Lesson 58: Facing Whats Real
Here are the questions:
How often is your view of reality----especially your financial reality----colored by the past?
And how much of it is colored by indulging in fantasies (or melancholy regrets) of how you wish it were different?
Looking more deeply, on a philosophical level do you believe that there's basically only one factual viewpoint of reality. . . or that absolutely everything is up for interpretation?
Here is what this lesson brought up in me:
Right now, I am on my couch. Pillow in lap, laptop on pillow. My cat is to my left, curled up on a blanket and leaning against my leg. My dog is further to the left, curled up on another blanket. This is my reality as it exists at this moment. There is nowhere else I need to be or appointment I need to keep at this moment.
My mind, however, is building pressure in my body about going to the bank and the grocery store and the stack of stuff on the coffee table and how I will have to move and change out of my robe and what will I wear and I don't want to put on clothes because I've put on bloat this holiday time and and and and ......
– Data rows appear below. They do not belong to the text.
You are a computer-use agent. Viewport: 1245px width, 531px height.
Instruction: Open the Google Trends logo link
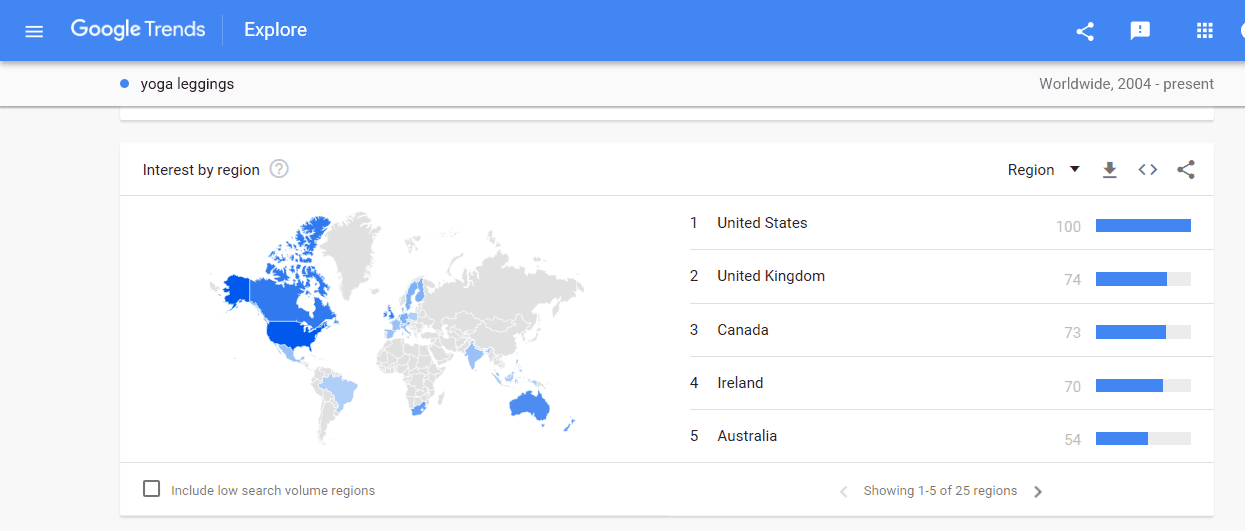(138, 30)
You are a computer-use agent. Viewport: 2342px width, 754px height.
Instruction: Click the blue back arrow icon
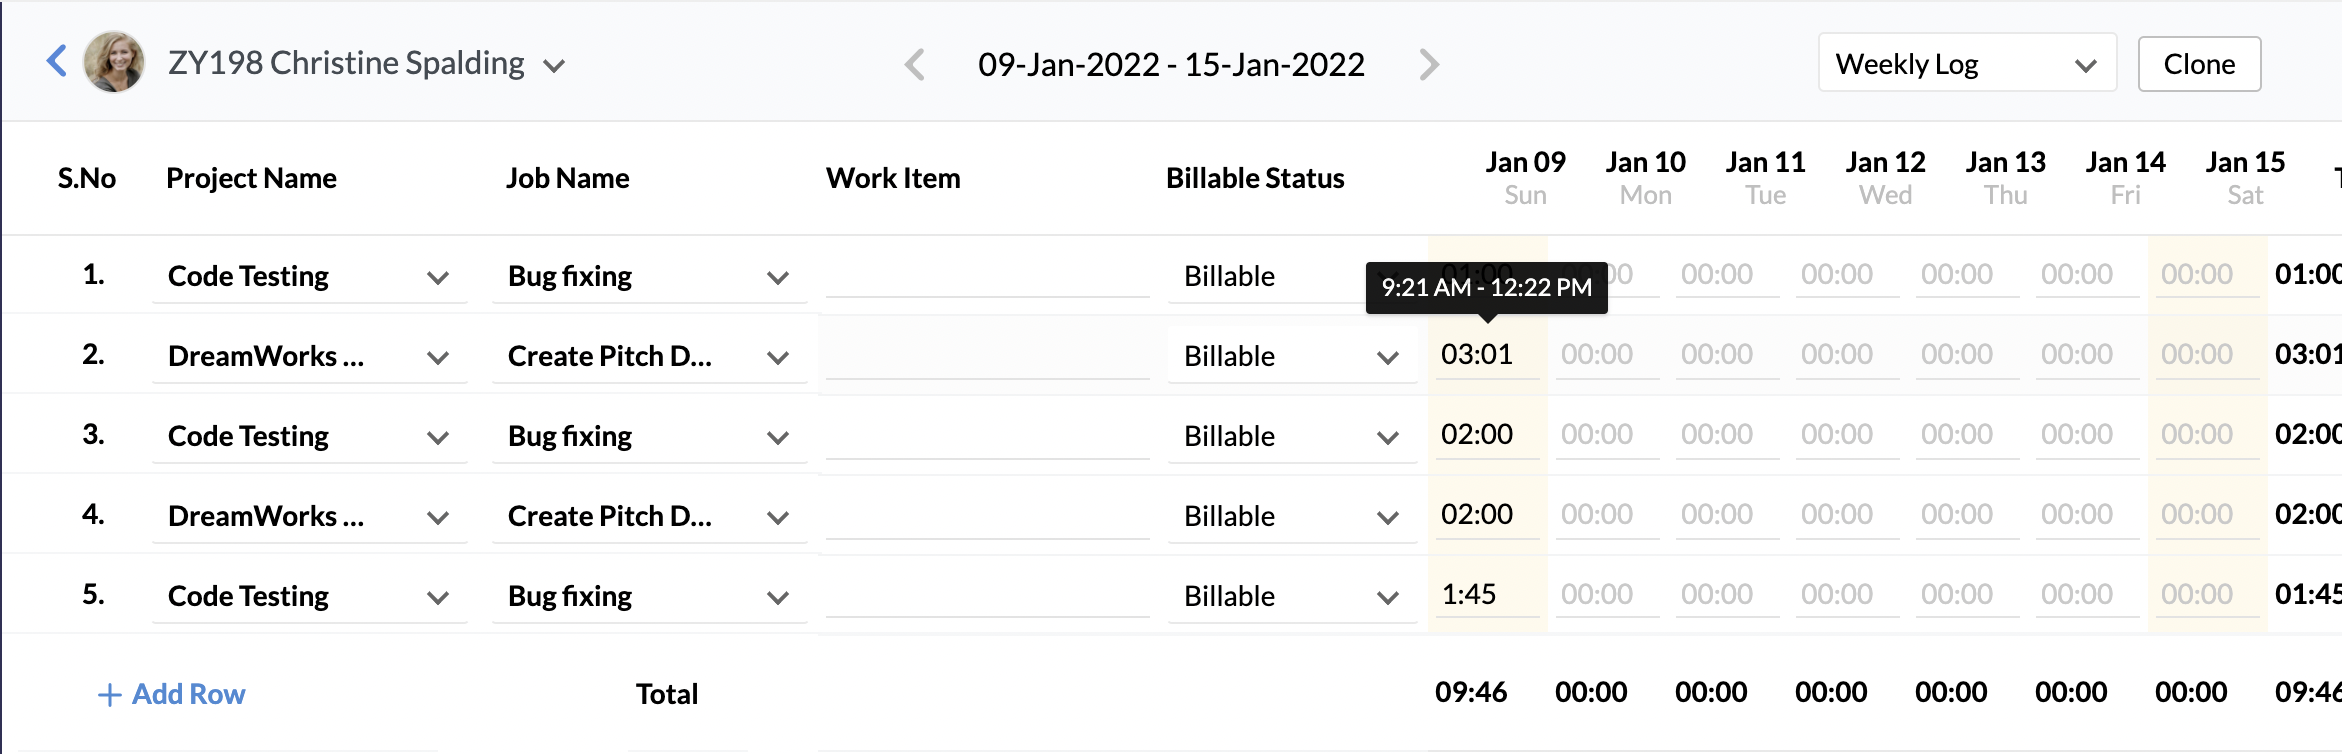coord(57,62)
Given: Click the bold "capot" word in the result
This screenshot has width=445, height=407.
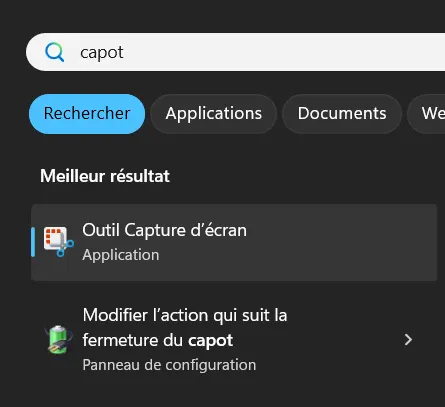Looking at the screenshot, I should pos(210,341).
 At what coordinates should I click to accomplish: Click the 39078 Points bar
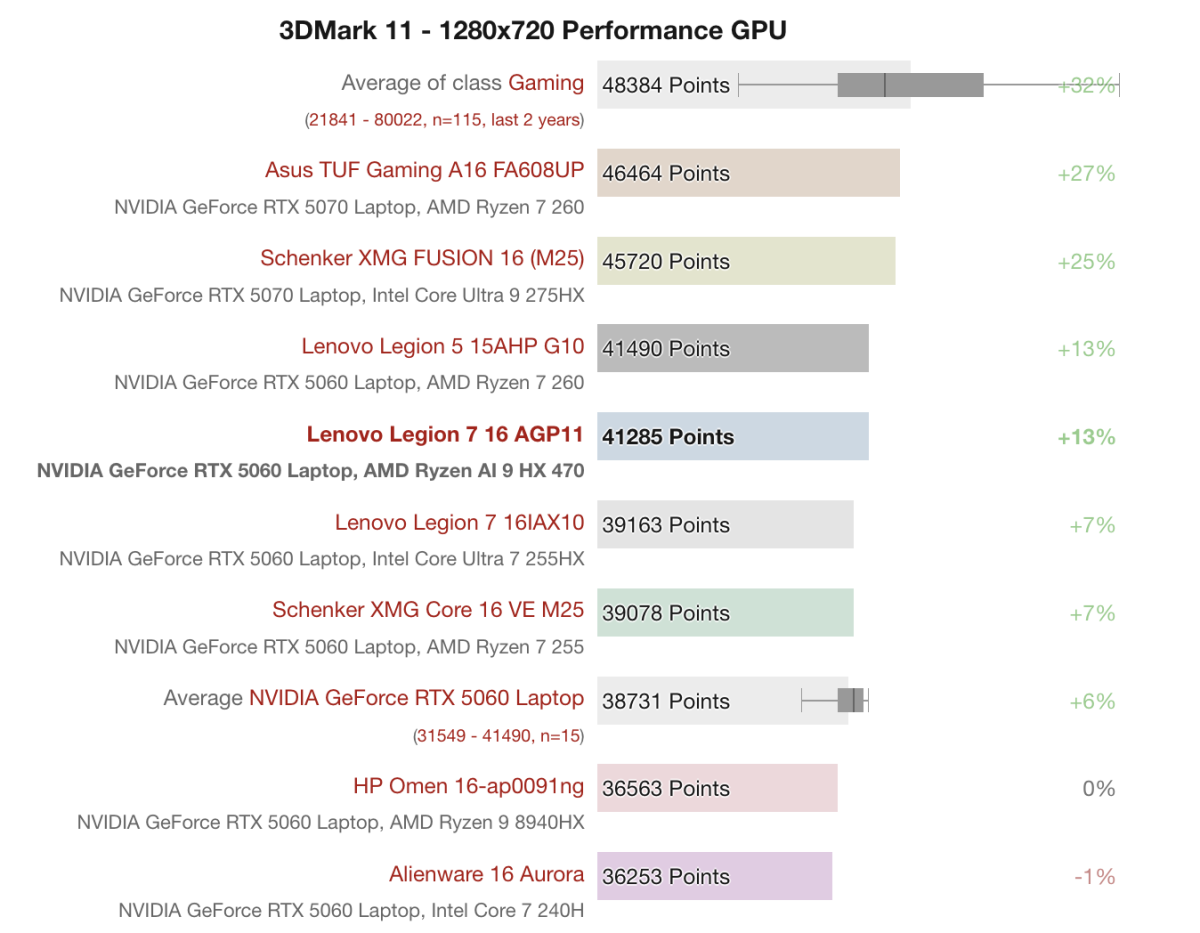pos(725,613)
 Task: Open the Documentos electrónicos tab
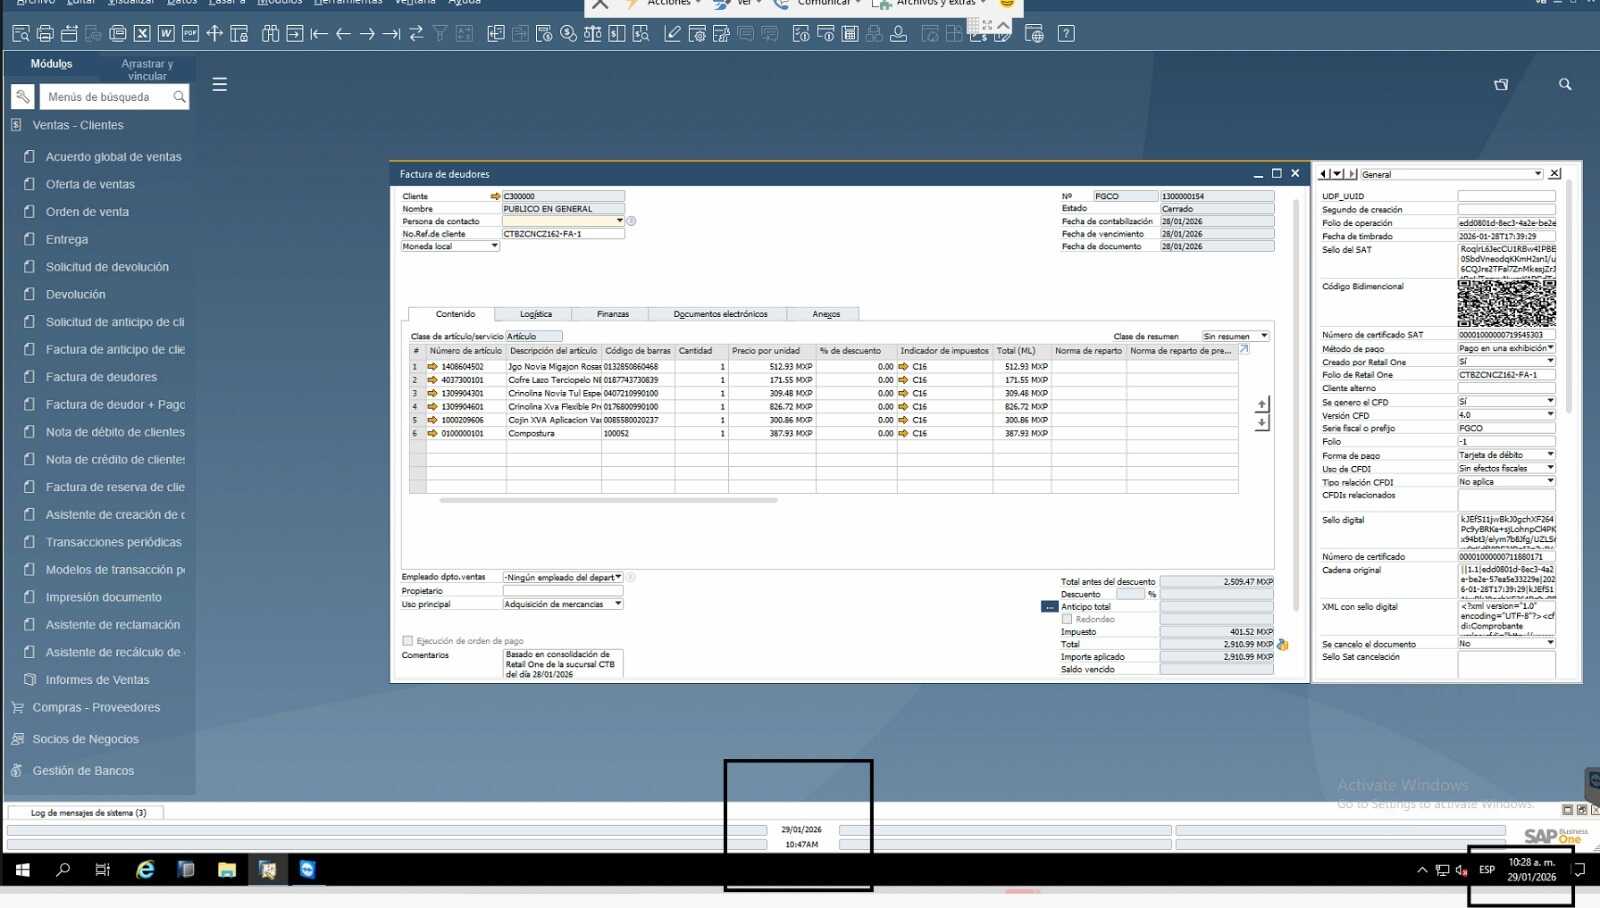(x=720, y=314)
I realize these thoughts weren't exactly melancholy regrets or the way I wish things were, but our minds take us out of reality all the fucking time. The reality in front of me is quite easy to deal with. Laptop, cat snuggles, dog, pillow, blankets. The reality in my mind overwhelms me and puts me into panic or emotion I don't know how to deal with. And, honestly, it puts me in freeze mode if I let it. Too much to deal with so then I can't deal with anything.
And if I look at the stack on my coffee table, that really triggers my "What do I do with this shit?!" Dealing with only one item at a time is the reality. Trying to deal with everything in the stack, or my house, or my life, before even leaving the couch is too fucking much and way far out of reality.